- Born: July 31, 1990 (age 35) Bombay (present-day Mumbai), Maharashtra, India
- Occupation: Television producer
- Years active: 2007–present
- Partner: Kapil Sharma (2010–2018)

= Preeti Simoes =

Indian television producer (born 1988)

Preeti Simoes (born 31 July 1990) is an Indian television producer.

She has produced Aakhri Sach on JioHotstar, Dil Diyan Gallan With Sonam Bajwa, Comedy Nights with Kapil, The Kapil Sharma Show, Kanpurwale Khuranas, Gangs of Filmistaan and Sunita Ahuja's show on YouTube. Simoes is well known for her romantic relationship with Indian stand-up comedian Kapil Sharma.

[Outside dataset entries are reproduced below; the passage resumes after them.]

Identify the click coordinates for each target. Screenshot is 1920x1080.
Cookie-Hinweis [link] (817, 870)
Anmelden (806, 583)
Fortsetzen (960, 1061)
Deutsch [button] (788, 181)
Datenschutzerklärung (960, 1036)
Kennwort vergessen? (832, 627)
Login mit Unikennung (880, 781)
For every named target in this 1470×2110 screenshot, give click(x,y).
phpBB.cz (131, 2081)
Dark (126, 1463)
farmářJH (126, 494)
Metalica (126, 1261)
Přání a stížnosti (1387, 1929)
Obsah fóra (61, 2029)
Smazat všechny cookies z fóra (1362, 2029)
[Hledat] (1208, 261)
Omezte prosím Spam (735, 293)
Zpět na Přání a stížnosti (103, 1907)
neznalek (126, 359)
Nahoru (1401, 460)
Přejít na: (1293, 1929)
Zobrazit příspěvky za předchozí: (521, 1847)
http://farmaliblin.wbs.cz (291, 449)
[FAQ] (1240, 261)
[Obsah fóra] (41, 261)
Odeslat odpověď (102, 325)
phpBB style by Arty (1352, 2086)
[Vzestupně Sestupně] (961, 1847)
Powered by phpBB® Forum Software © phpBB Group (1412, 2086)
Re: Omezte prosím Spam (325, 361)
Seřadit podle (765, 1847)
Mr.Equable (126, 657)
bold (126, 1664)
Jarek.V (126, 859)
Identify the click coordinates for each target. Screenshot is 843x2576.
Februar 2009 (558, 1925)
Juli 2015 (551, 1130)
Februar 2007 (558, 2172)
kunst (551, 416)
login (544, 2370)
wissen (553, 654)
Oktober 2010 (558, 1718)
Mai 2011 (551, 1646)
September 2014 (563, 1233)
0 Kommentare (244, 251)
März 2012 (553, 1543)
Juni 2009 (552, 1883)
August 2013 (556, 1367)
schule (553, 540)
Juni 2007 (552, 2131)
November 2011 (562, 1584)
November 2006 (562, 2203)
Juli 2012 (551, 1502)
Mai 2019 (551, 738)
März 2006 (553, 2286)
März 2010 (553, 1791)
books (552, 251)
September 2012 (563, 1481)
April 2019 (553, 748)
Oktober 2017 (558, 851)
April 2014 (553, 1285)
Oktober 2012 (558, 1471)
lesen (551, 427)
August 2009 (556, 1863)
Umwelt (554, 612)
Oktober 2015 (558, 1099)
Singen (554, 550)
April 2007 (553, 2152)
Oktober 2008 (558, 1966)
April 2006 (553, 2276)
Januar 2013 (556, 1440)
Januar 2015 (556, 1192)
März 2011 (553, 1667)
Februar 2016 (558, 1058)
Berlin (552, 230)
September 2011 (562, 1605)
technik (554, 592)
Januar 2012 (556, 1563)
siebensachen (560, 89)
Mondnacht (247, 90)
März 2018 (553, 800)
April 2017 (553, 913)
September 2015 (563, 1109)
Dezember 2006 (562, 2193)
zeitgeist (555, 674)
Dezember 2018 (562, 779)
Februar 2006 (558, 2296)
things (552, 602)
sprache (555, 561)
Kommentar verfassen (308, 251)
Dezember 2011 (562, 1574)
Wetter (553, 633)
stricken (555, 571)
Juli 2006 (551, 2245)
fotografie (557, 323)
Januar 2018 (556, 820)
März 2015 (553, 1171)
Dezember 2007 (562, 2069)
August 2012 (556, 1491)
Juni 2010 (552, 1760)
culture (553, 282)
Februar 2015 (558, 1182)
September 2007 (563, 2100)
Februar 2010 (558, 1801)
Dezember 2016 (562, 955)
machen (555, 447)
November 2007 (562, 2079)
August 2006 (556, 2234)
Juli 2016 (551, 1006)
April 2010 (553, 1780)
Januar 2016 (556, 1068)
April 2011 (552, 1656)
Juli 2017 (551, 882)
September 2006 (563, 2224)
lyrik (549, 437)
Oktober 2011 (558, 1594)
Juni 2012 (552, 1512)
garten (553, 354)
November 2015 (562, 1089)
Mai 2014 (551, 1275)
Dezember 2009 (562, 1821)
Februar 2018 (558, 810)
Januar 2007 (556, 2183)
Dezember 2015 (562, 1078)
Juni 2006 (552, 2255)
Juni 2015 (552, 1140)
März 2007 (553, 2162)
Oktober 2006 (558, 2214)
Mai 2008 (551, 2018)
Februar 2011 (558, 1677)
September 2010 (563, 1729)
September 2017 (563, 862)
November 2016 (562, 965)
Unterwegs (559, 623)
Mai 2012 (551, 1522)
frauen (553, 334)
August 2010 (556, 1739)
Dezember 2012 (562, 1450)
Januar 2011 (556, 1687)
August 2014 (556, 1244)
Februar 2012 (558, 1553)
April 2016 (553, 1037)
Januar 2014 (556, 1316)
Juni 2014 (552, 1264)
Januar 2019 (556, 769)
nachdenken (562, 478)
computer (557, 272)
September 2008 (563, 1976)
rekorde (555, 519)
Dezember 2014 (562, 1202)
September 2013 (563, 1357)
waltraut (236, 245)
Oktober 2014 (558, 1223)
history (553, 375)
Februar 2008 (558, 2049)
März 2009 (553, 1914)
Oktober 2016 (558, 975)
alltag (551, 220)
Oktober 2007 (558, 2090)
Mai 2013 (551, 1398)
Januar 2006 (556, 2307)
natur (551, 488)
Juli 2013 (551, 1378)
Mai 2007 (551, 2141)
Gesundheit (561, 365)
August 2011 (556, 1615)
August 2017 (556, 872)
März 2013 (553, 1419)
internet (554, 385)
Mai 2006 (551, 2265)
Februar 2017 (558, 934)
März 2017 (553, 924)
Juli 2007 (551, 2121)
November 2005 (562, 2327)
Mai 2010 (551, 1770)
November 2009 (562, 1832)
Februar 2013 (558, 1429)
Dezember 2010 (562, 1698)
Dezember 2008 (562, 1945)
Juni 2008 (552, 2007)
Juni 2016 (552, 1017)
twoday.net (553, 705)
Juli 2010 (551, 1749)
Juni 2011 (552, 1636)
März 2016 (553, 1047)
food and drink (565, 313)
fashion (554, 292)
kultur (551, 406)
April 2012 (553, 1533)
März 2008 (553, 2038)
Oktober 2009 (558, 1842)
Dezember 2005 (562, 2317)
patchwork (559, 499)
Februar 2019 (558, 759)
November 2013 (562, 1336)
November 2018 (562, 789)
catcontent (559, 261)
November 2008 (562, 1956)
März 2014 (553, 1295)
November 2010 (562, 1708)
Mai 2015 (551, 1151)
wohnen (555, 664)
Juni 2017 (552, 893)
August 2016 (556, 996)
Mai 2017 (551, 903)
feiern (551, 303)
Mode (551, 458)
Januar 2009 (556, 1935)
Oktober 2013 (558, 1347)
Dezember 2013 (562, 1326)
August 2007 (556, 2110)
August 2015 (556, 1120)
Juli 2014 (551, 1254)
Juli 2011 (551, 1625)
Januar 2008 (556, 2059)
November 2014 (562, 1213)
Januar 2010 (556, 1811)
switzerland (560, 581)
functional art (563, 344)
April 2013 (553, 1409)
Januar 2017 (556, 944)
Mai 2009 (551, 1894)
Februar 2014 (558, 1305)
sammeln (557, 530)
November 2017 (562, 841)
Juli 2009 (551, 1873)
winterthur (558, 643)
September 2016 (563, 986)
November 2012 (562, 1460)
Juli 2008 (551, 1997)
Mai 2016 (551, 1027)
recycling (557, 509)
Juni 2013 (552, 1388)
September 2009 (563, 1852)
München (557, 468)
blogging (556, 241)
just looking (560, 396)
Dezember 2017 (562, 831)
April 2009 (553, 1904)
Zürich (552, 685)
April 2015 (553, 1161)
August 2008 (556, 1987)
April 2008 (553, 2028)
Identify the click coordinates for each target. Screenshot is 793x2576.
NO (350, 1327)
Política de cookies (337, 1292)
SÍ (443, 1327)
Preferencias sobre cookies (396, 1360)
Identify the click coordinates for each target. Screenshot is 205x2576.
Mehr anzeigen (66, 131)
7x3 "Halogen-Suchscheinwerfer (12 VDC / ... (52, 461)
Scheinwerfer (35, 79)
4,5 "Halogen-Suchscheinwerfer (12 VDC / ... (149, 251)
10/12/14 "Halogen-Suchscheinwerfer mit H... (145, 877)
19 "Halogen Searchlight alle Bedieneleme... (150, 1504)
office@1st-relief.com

==Early and personal life==
Preeti Simoes was born on 31 July 1990 in Bombay (now Mumbai). She has a sister, Neeti Simoes, who works alongside her in television show productions. Together, Preeti and Neeti have produced several popular Hindi TV comedy shows.

==Career==
Simoes worked with Kapil Sharma on his show Comedy Nights with Kapil for Colors TV as a creative director.

Later, Preeti started her own show The Drama Company on Sony TV with Krushna Abhishek.

On 24 July 2017, Preeti Simoes started her own production house, named it as The Little Frodo. Preeti-Nreeti produce shows together and have made multiple show with Sunil Grover, Manish Paul and others. In 2018, Preeti-Neeti produced the show, Dan Dana Dan starring Sunil Grover and Shilpa Shinde.

In August 2022, Simoes Sisters started filming their upcoming Disney+ Hotstar webseries in Delhi. The series, Aakhri Sach, premiered on 25 August 2023, with Tamannaah Bhatia in the lead role along with Abhishek Banerjee, Shivin Narang, Gehna Seth, Nikhil Nanda and Rahul Bagga.

==Controversy==
Sharma filed a police complaint Vicky Lalwani, Preeti Simoes and Neeti Simoes, for trying to extort INR 25 lakhs from him as well as alleging in a police complaint that both sisters used to take money from the people who arrived in Film City, Mumbai to see his show and orchestrated misunderstandings between him and fellow comedians of his show and arriving guests. Simoes condemned all of these allegations and brushed them off as false and made-up stories. She also claimed she had been Sharma's girlfriend for 8 years until his engagement. She and her sister Neeti Simoes worked in Kapil Sharma's production since eight years until 2017. She claimed that trouble erupted between Preeti and Kapil after he announced his engagement with Ginni Chatrath in March 2017. After the controversial fight between Kapil Sharma and his team on a flight from Australia, Simoes left the show.

==Filmography==

| Title | TV channel | Role |
|---|---|---|
| Comedy Circus | Sony TV | Creative director |
| Comedy Nights with Kapil | Colors TV | creative director |
| Kanpur Wale Khuranas | Star Plus | producer |
| The Kapil Sharma Show | Sony TV | celebrity co-ordinator, executive producer |
| Jio Dhan Dhana Dan | Jio TV | producer |
| The Drama Company | SonyTV | producer |
| Gangs of Filmistan | Star Bharat | producer |
| Movie Masti with Manish Paul | Zee TV | producer |
| Aakhri Sach | Disney+Hotstar | producer |

She has also produced and directed YouTube shows with Sunita Ahuja, wife of actor Govinda and actress Sonam Bajwa's show Dil Diyan Gallan With Sonam Bajwa.